Objectives:
**a.** According to the passage, what was the main subject of the novel King of Soul?
**b.** Reproduce the passage from "But that war" to "expel the communists.", replacing "research project" with "study".

Passage given:
But radio was no TV. Radio was about hearing. TV was like a whole new, artificial world of hearing AND seeing.

The rate of change, accelerating in the TV age, has exponentially accelerated and intensified with the coming of the electr(on)ic internet, 21st-century version.

A few years ago, I undertook a writing project to express some of the angst of the boomer generation that I grew up in.

Because I had graduated from high school and then entered college in 1969, my novel, King of Soul,  turned out to be mainly about the elephant-in-the-room issue of my g -generation's historical  era—the Vietnam war.

But that war was far from being the only issue that we Americans had to deal with.


In struggling to depict—and even to somehow reconcile—the great divide between them that went and us who did not go to Vietnam, I embarked on a research project to learn how the Vietnam war had started and how it escalated to become such an overarching generational crisis. My g-generation was torn apart because of what all took place over there as a result of our tragic illusion.  We thought we could, with our high-tech way of doing things, show a country of undeveloped farmers how to expel the communists.

We learned a very hard lesson. It was tragic, what happened. 

While the world had worked a certain way during the Big War, when we ran the Nazis back into their holes, something had sure as hell changed by the 1960’s.

The old tactics of massive military push against jungle guerrillas did not work.

Meanwhile back at the ranch, the kids didn’t wanna have to go over there and do Lyndon’s dirty work.

The anti-war movement’s seemingly sudden organizational strength in 1967 was no mere happenstance. Those activists who devised a widespread effective resistance against the war had learned the hard facts of life from a previous protest movement—the Civil Rights movement.

It took a while for the anti-war movement to get its act together. But when they finally did, it was because of a hard lesson that had been learned by black folks down in dixie.

In the Freedom Summer of 1964, a widespread collection of honky activist youth suddenly showed up down in the Segregated South to help the black folk get organized for voting and organizing real societal change. There in the historical shadow of the old defeated, slave-slappin’ South, wide-eyed yankee students got a fierce reality check. Their rose-colored glasses were left broken on the blood-stained grounds of Georgia, Alabama and Mississippi, when they saw what violence and oppression the racist Establishment was inflicting on people of color.

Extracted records
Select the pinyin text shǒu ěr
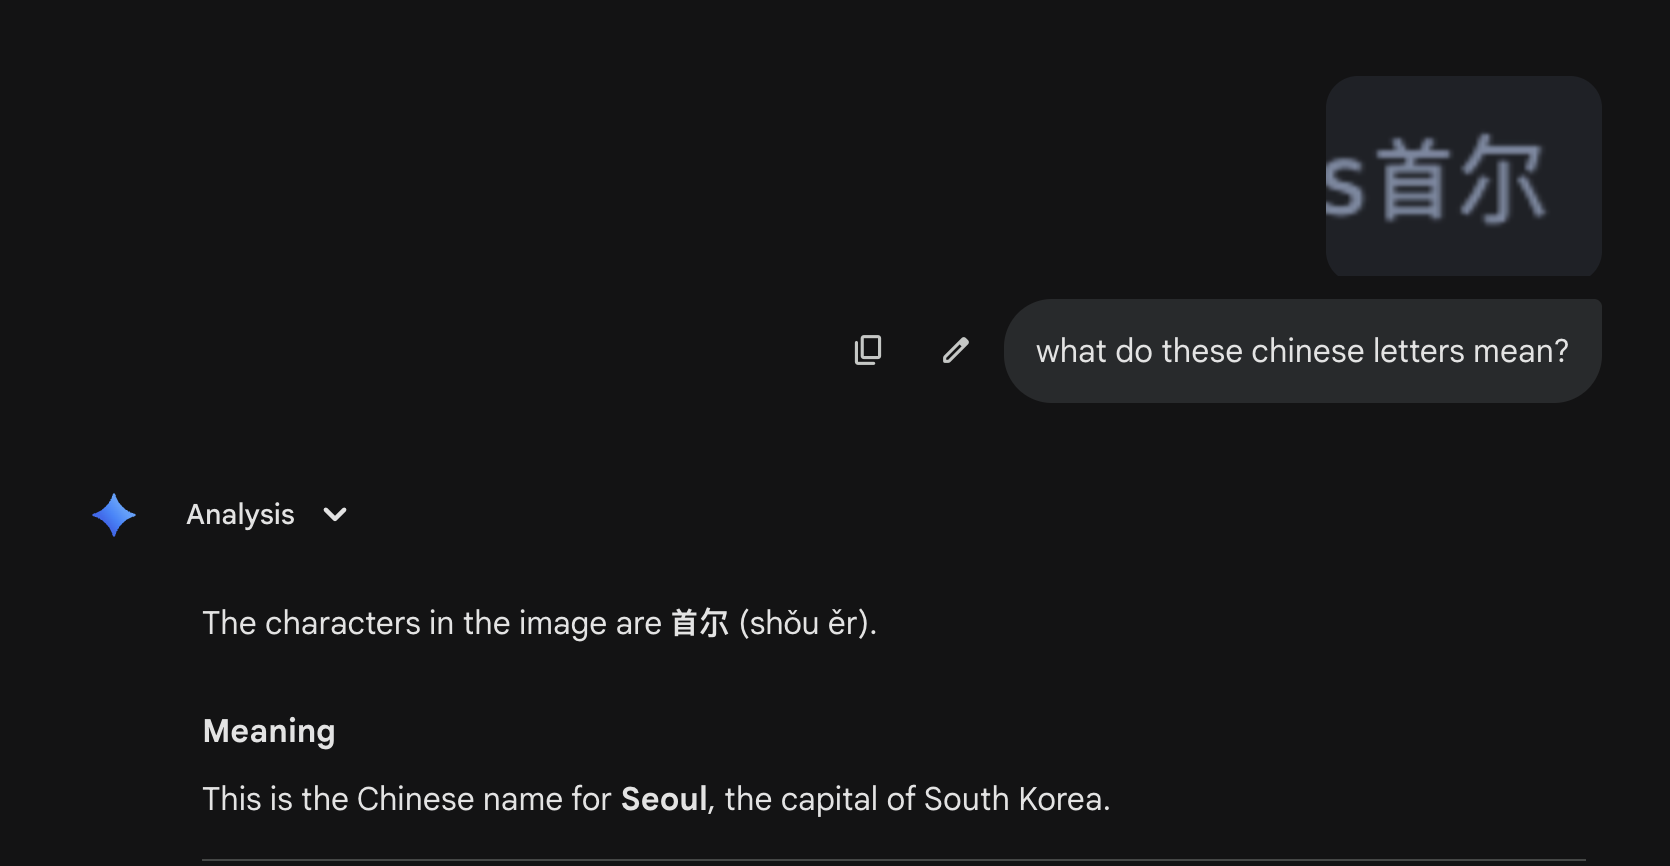The height and width of the screenshot is (866, 1670). point(805,623)
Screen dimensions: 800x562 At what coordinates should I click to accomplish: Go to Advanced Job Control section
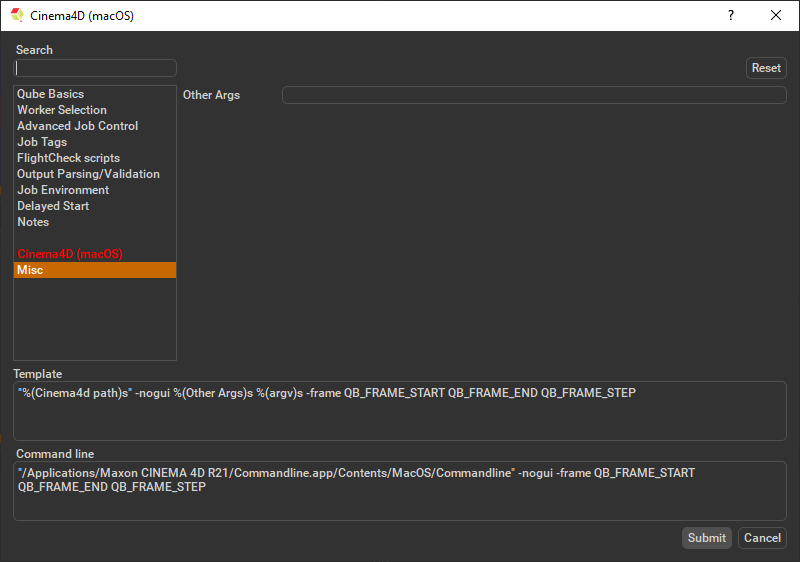pos(77,126)
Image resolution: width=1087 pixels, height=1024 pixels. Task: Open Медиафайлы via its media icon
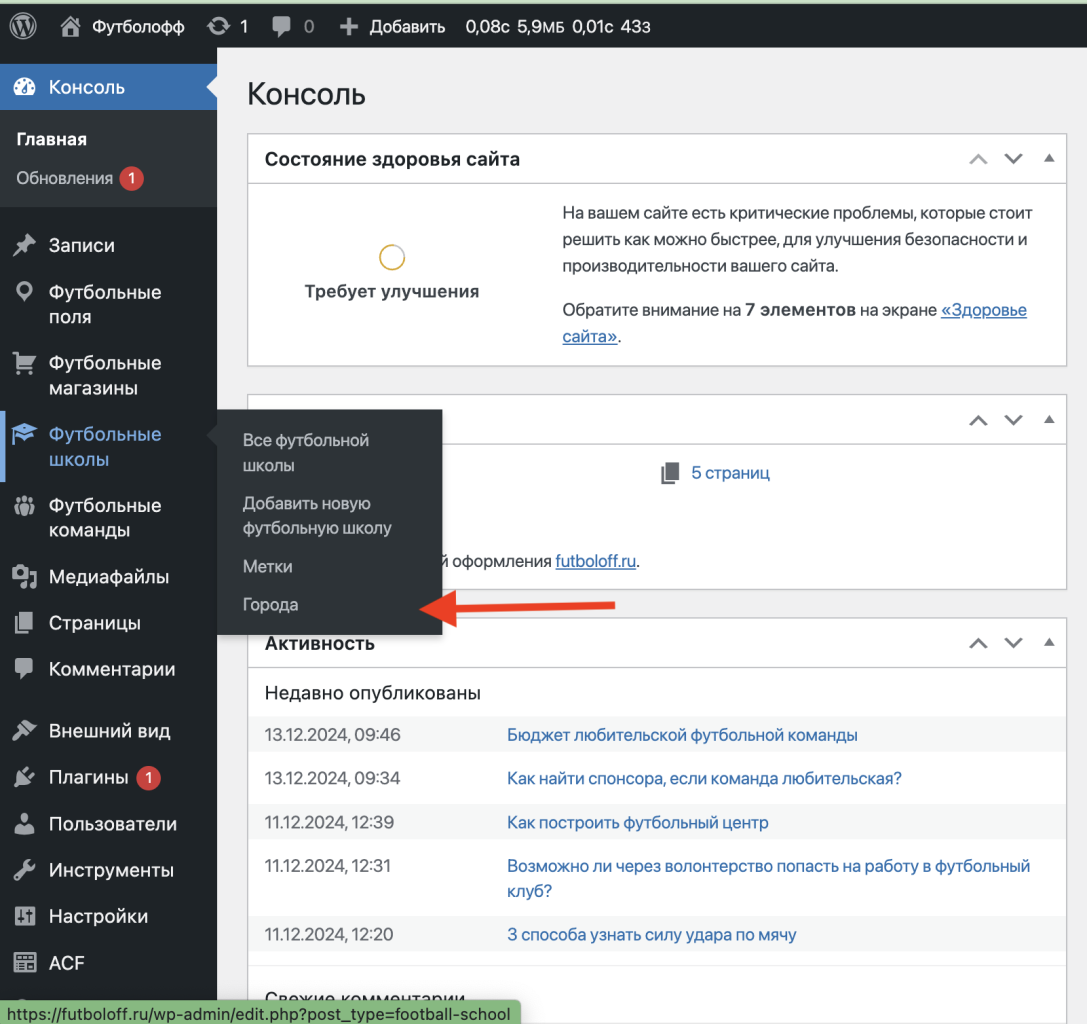(24, 577)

Results in order:
**a.** The Vietnam war.

**b.**
But that war was far from being the only issue that we Americans had to deal with.


In struggling to depict—and even to somehow reconcile—the great divide between them that went and us who did not go to Vietnam, I embarked on a study to learn how the Vietnam war had started and how it escalated to become such an overarching generational crisis. My g-generation was torn apart because of what all took place over there as a result of our tragic illusion.  We thought we could, with our high-tech way of doing things, show a country of undeveloped farmers how to expel the communists.